An unlikely pairing perhaps? Yesterday I went across the Yorkshire Dales into Derbyshire and to one of Britain's most magnificent stately homes, Chatsworth and today visited Barnsley Hospice.

In 60 years I had never got to Chatsworth so this was one to tick off that list. And what a stunning place it is; not just the marvellous building and historic treasures but the stunning grounds set in the splendour of a British hillside autumn. Deborah, the Dowager Duchess is the last surviving of the 5 Mitford sisters who lived at Astall in Oxfordshire, just 6 miles from Charlbury and one of my favourite pub runs. In fact she still has a house and the Swan pub in Swinbrook where you lunch surrounded by the Mitford girl's in photos on the walls. Her 4 sisters are buried in the lovely Swinbrook churchyard.

And talking of lunch we (Hound and I!) had a delicious Derbyshire pie in the Devonshire Arms nearby after the Hound had romped through the gardens. A splendid country pub that welcomes dogs; pity London is not more like this.

ACEVO member Ian Carey runs the Barnsley Hospice; a small but highly effective organisation much loved in the town. Good to be able to look round and meet staff and to hear about their building expansion plans.

Palliative care is now much more in the news. Lord Warner has recently been sponsoring a debate in the Lords on amending the NHS Constitution to give people the right to die at the place of their choice. Too often people die in hospital when they would like to end their days in a hospice or cared for at home. These days a lot of health care can be provided in homes and many hopsices help support this. So, for example, many of those who come to the Barnsley Hospice stay for a period- around 11 days and then are able to spend the last few days at home with their loved ones. They also have a well equipped day centre which also provides much needed support. Ian says they have plans to expand the care they can provide for people in their homes.
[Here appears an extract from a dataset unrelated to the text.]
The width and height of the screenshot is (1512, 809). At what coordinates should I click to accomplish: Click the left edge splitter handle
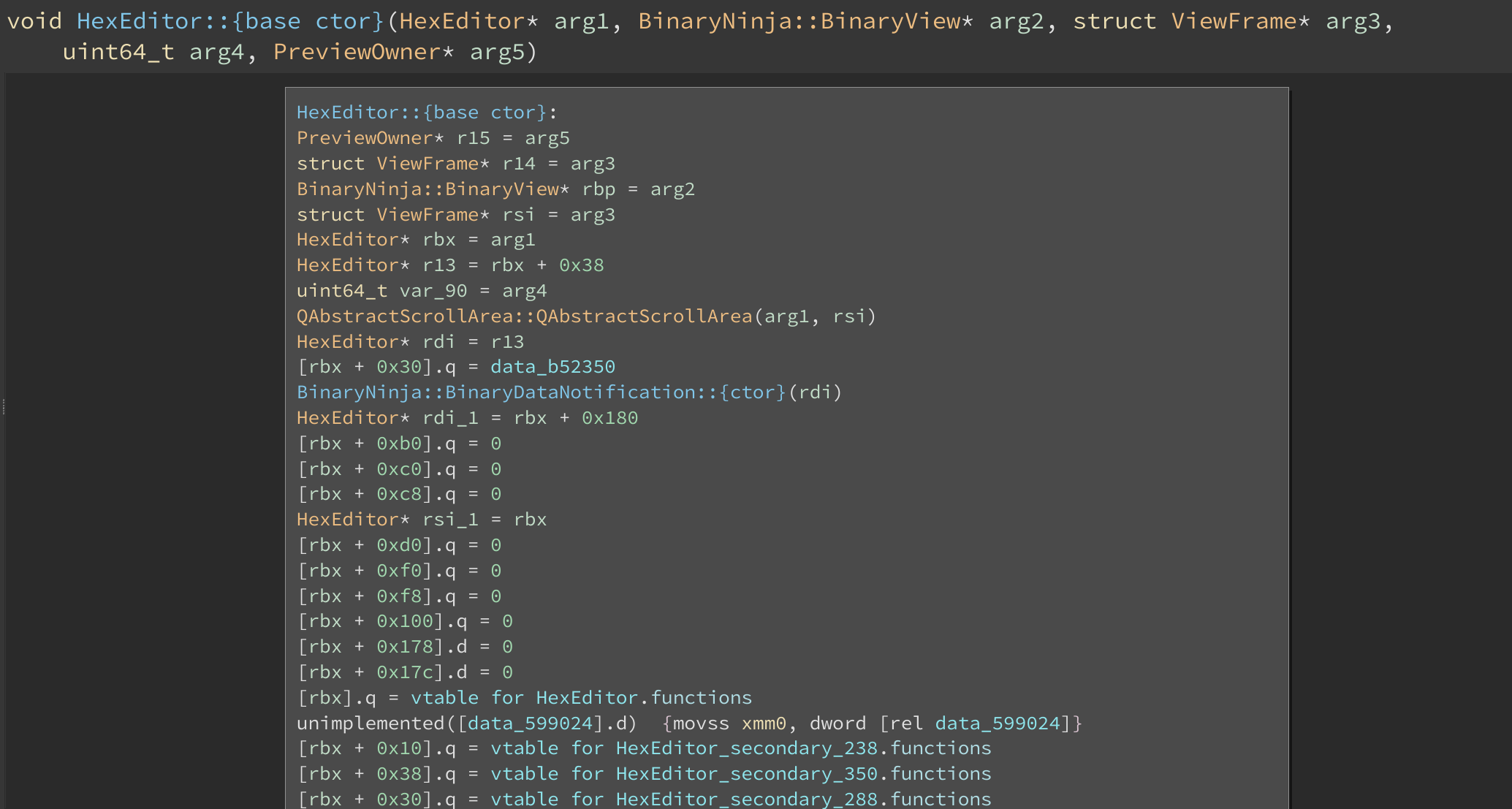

Why do the majority of people at the end of life die in hospital? We talked about how the NHS culture can sometimes be hostile to perceived "outsiders" like Hospices and so hospitals and GPs fail to see the advantage of working in partnership to enable people to exercise choice. The vision of Dame Cicely Saunders all those years ago, of a quiet and spiritual place which can offer superb medical care as well as love and dignity at the end of ones day's is yet to be fully realised but Ian and his team are battling to do this in Barnsley. They well deserve support.

Well, my few days in Yorkshire have been a joy and it's now depressing to be blogging from a traffic jam on the M1 as we head back to Charlbury!